Alban Vibrac, président de la Fédération du BTP 54 : «les donneurs d’ordre doivent honorer leurs promesses.»

«Si nous n’avons de projets à très court terme, il y aura des licenciements et des entreprises vont disparaître», assure Alban Vibrac, le président de la Fédération BTP 54.
«Si nous n’avons de projets à très court terme, il y aura des licenciements et des entreprises vont disparaître», assure Alban Vibrac, le président de la Fédération BTP 54.

Une activité qui a repris voire même à un rythme soutenu aujourd’hui mais jusqu’à quand ? Le Bâtiment, dans son ensemble, tourne à plein régime mais la vigilance et l’inquiétude sont de mise pour l’année prochaine. Le renouvellement des carnets de commandes se fait attendre tout comme la tenue des promesses des donneurs d’ordre publics et privés. Décryptage avec Alban Vibrac, le président de la Fédération du BTP de Meurthe-et-Moselle.

Les Tablettes Lorraines : La reprise d’activité est-elle vraiment présente aujourd’hui dans le Bâtiment ?

Alban Vibrac : Elle est même soutenue ! Depuis le 11 mai avec la fin du confinement, nos chantiers ont repris et nous devons honorer nos commandes prises au début de l’année. Comme tout doit être livré en même temps cela entraîne des problématiques de pénalités pour bon nombre d’entreprises qui ont du mal à respecter les délais. C’est très paradoxal comme situation car nous devons également faire face à des problèmes de recrutement importants. Nous avons besoin de collaborateurs dans quasiment tous les corps de métiers.

L’action se veut donc soutenue pour le moment mais jusqu’à quand ?

- CONSIGNE DONNÉE A: Recopiez intégralement l'entretien avec le président de la Fédération du BTP 54.

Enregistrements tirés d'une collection
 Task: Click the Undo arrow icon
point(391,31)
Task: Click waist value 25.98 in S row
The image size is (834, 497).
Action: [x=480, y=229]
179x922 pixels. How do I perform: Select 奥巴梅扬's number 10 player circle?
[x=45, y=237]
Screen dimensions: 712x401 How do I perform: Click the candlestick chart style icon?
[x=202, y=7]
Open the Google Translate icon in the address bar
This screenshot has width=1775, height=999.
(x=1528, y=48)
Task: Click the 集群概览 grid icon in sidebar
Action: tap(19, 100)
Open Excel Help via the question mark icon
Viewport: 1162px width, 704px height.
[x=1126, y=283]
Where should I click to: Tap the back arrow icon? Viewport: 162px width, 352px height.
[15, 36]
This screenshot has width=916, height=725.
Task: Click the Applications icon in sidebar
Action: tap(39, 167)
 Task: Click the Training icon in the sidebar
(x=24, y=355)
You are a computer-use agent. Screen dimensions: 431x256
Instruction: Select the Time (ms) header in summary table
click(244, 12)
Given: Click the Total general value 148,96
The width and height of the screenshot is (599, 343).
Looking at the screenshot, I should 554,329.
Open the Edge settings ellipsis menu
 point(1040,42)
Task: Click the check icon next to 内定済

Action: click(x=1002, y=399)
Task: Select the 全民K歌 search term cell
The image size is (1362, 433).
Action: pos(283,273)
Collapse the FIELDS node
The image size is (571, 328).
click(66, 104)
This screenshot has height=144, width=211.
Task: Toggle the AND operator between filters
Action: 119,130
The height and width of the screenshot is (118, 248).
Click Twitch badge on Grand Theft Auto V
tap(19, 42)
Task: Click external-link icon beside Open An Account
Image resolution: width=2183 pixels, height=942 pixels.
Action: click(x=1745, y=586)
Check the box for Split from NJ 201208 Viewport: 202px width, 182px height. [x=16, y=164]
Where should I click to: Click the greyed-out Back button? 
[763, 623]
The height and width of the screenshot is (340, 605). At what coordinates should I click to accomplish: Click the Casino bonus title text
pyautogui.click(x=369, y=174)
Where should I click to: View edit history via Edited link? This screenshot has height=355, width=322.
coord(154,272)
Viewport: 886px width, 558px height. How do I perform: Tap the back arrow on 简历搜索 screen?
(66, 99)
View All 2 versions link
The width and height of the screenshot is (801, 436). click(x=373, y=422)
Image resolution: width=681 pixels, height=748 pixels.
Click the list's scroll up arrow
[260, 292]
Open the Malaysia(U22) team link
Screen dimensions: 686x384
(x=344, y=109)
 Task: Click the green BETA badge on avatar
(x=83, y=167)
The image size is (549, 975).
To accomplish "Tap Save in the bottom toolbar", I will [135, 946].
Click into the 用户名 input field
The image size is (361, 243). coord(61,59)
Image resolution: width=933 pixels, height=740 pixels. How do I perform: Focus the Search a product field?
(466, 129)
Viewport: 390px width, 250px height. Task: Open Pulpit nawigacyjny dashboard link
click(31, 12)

- CONSIGNE DONNÉE B: Relevez dans la liste ci-dessus chaque ligne qui contient le mot "dimensions".

- RÉPONSE RÉDIGÉE A:
Alban Vibrac, président de la Fédération du BTP 54 : «les donneurs d’ordre doivent honorer leurs promesses.»

«Si nous n’avons de projets à très court terme, il y aura des licenciements et des entreprises vont disparaître», assure Alban Vibrac, le président de la Fédération BTP 54.
«Si nous n’avons de projets à très court terme, il y aura des licenciements et des entreprises vont disparaître», assure Alban Vibrac, le président de la Fédération BTP 54.

Une activité qui a repris voire même à un rythme soutenu aujourd’hui mais jusqu’à quand ? Le Bâtiment, dans son ensemble, tourne à plein régime mais la vigilance et l’inquiétude sont de mise pour l’année prochaine. Le renouvellement des carnets de commandes se fait attendre tout comme la tenue des promesses des donneurs d’ordre publics et privés. Décryptage avec Alban Vibrac, le président de la Fédération du BTP de Meurthe-et-Moselle.

Les Tablettes Lorraines : La reprise d’activité est-elle vraiment présente aujourd’hui dans le Bâtiment ?

Alban Vibrac : Elle est même soutenue ! Depuis le 11 mai avec la fin du confinement, nos chantiers ont repris et nous devons honorer nos commandes prises au début de l’année. Comme tout doit être livré en même temps cela entraîne des problématiques de pénalités pour bon nombre d’entreprises qui ont du mal à respecter les délais. C’est très paradoxal comme situation car nous devons également faire face à des problèmes de recrutement importants. Nous avons besoin de collaborateurs dans quasiment tous les corps de métiers.

L’action se veut donc soutenue pour le moment mais jusqu’à quand ?

- RÉPONSE RÉDIGÉE B:
Screen dimensions: 712x401 How do I perform: Click the candlestick chart style icon?
You are a computer-use agent. Screen dimensions: 431x256
Screen dimensions: 686x384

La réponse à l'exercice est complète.